**EXCERPT PROVIDED:**
# How to write GStreamer Elements in Rust Part 2: A raw audio sine wave source
In this part, a raw audio sine wave source element is going to be written. The final code can be found[here](https://gitlab.freedesktop.org/gstreamer/gst-plugins-rs/blob/master/gst-plugin-tutorial/src/sinesrc.rs).
The first part here will be all the boilerplate required to set up the element. You can safely[skip](#caps-negotiation)this if you remember all this from the [previous tutorial](tutorial-1.md).
Our sine wave element is going to produce raw audio, with a number of channels and any possible sample rate with both 32 bit and 64 bit floating point samples. It will produce a simple sine wave with a configurable frequency, volume/mute and number of samples per audio buffer. In addition it will be possible to configure the element in (pseudo) live mode, meaning that it will only produce data in real-time according to the pipeline clock. And it will be possible to seek to any time/sample position on our source element. It will basically be a more simply version of the[`audiotestsrc`](https://gstreamer.freedesktop.org/data/doc/gstreamer/head/gst-plugins-base-plugins/html/gst-plugins-base-plugins-audiotestsrc.html)element from gst-plugins-base.

**GIVEN DATA:**

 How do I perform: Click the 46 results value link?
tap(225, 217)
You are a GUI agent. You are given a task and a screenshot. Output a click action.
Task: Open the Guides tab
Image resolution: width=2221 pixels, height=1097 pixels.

**GOALS:**
a) In the sine wave tutorial, which element from gst-plugins-base is the new element described as a simpler version of?
b) Please resume the sine wave tutorial at the point where it stops.
The records were taken from a separate source.

**ANSWERS TO THE TASKS:**
a) The `audiotestsrc` element.

b)
So let's get started with all the boilerplate. This time our element will be based on the[`PushSrc`](https://gstreamer.freedesktop.org/data/doc/gstreamer/head/gstreamer-libs/html/GstPushSrc.html)base class instead of[`BaseTransform`](https://gstreamer.freedesktop.org/data/doc/gstreamer/head/gstreamer-libs/html/GstBaseTransform.html). `PushSrc` is a subclass of the [`BaseSrc`](https://gstreamer.freedesktop.org/data/doc/gstreamer/head/gstreamer-libs/html/GstBaseSrc.html) base class that only works in push mode, i.e. creates buffers as they arrive instead of allowing downstream elements to explicitly pull them.
If any of this needs explanation, please see the[previous](tutorial-1.md) and the comments in the code. The explanation for all the structs fields and what they're good for will follow in the next sections.
With all of the above and a small addition to`src/lib.rs`this should compile now.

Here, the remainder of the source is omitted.